By Christian DiMartino
Before I get cracking on Trumbo, I need to get something off of my chest: I have never seen Breaking Bad. Yes, I said it. So, I really only know Bryan Cranston’s work on Malcolm in the Middle, and his brief stints in movies like Argo and TV shows like Seinfeld. I know, shame on me.
So it shouldn’t come as a surprise to most of you that he completely knocks it out of the park in Trumbo. He’s surrounded by a great cast that includes Diane Lane, Michael Stuhlbarg, Louis CK, Elle Fanning, Helen Mirren, John Goodman, Alan Tudyk, and many others, and yet none of them really compare. Don’t get me wrong, the supporting performances work. But this is his show.
Trumbo focuses on Oscar winning screenwriter Dalton Trumbo. What makes him so special? Well, it wasn’t exactly smooth sailing.
Trumbo was living the American dream: he was writing movies, constantly, he has a nice home, a wonderful wife Cleo (Lane) and kids. But all of that came to a crashing halt when he was blacklisted by pretty much everyone for being a Communist. He was imprisoned, and simply, nobody wanted to work with him.
Being blacklisted didn’t stop him though. Since he was no longer able to write for A-listers, he began writing B-movies (Goodman plays the B-movie producer), but under different names, to avoid harassment. From then on, he slowly began climbing back into prestigious pictures again, such as Roman Holiday and so on.
On another note, Mirren shows up as a tabloid gossiper. Not only that, she desperately tries to take Trumbo down. I don’t know what her damage is. Maybe she just isn’t a fan of the “commie bastard,” as one would put it.
Trumbo is directed by Jay Roach, which is kind of odd but also kind of makes sense. Roach is mostly known for his comedies, like Austin Powers or Meet the Parents. But lately he has switched it up, with political dramas like the excellent HBO film Game Change and what not. There are some witty moments here, but yet I could never really buy into this film dramatically. But yet it isn’t exactly a comedy either. Hmm. Maybe I’m just weird.
Roach does captures the 40s and 50s almost perfectly, and what he has made here is richly entertaining. I have always been one for movies about movies, so of course I found that aspect fun. I would say if I had to compare it to any other biopic, it would be Hitchcock from 2012, and not even because it also starred Mirren.

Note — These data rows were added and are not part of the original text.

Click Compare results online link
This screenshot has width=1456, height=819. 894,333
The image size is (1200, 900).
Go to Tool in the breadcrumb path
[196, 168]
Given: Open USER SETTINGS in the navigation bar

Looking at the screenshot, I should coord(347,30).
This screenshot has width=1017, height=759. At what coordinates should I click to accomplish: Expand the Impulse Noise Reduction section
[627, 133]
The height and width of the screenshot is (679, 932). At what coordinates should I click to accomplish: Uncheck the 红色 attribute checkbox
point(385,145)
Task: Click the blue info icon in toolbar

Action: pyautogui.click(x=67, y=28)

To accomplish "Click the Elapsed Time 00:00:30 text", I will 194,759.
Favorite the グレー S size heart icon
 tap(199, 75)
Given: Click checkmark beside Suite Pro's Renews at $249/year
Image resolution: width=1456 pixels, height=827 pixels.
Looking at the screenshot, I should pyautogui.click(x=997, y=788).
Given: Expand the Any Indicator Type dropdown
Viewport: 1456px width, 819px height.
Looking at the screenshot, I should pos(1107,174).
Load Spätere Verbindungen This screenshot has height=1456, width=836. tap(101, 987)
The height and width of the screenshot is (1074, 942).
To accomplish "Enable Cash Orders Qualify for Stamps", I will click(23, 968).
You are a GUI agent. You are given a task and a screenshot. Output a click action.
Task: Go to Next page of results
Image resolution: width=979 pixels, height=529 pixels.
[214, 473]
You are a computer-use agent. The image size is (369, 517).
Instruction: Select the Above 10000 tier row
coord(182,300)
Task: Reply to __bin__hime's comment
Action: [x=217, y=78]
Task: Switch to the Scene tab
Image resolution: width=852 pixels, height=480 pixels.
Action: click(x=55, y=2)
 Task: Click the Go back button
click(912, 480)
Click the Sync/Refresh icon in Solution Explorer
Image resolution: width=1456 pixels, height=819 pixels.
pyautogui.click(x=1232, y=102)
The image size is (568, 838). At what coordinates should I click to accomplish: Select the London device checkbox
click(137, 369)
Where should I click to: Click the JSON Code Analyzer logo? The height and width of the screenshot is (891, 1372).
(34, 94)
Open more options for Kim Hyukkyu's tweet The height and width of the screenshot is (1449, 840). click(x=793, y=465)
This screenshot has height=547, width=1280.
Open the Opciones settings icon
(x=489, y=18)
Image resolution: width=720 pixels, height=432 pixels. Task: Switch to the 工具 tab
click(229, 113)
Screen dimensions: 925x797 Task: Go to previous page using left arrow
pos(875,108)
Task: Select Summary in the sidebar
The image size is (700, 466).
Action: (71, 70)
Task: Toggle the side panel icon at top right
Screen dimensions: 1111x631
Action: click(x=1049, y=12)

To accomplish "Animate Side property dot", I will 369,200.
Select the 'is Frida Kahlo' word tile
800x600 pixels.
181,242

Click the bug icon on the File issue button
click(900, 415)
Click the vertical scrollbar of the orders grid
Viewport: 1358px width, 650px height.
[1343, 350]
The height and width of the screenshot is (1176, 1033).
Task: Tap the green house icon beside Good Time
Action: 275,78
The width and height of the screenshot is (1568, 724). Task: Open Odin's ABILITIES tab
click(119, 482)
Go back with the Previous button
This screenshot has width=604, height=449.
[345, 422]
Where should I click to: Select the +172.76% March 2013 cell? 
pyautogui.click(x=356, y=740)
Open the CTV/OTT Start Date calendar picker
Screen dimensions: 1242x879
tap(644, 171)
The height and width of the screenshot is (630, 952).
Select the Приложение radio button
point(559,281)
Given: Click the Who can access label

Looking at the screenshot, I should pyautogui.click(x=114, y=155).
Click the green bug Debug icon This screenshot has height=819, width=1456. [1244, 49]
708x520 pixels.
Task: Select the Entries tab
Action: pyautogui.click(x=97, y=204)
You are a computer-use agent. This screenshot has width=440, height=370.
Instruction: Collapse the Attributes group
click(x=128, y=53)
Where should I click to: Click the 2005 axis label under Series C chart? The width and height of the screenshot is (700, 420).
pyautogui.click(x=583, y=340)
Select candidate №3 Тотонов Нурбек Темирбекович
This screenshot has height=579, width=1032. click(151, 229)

Both films simply just entertained, even if they wanted to be more.
Cranston could very well get an Oscar nomination, and I’d understand why. Trumbo, at times, isn’t exactly a man you should root for. But thanks to Cranston, he is always watchable. I enjoyed the unpredictability.
Trumbo might not be the Oscar bait you’d like to believe it is, but does it really need to be? It’s good, old-fashioned fun, and proud of it. Hell, not every serious movie has to be Les Miserables.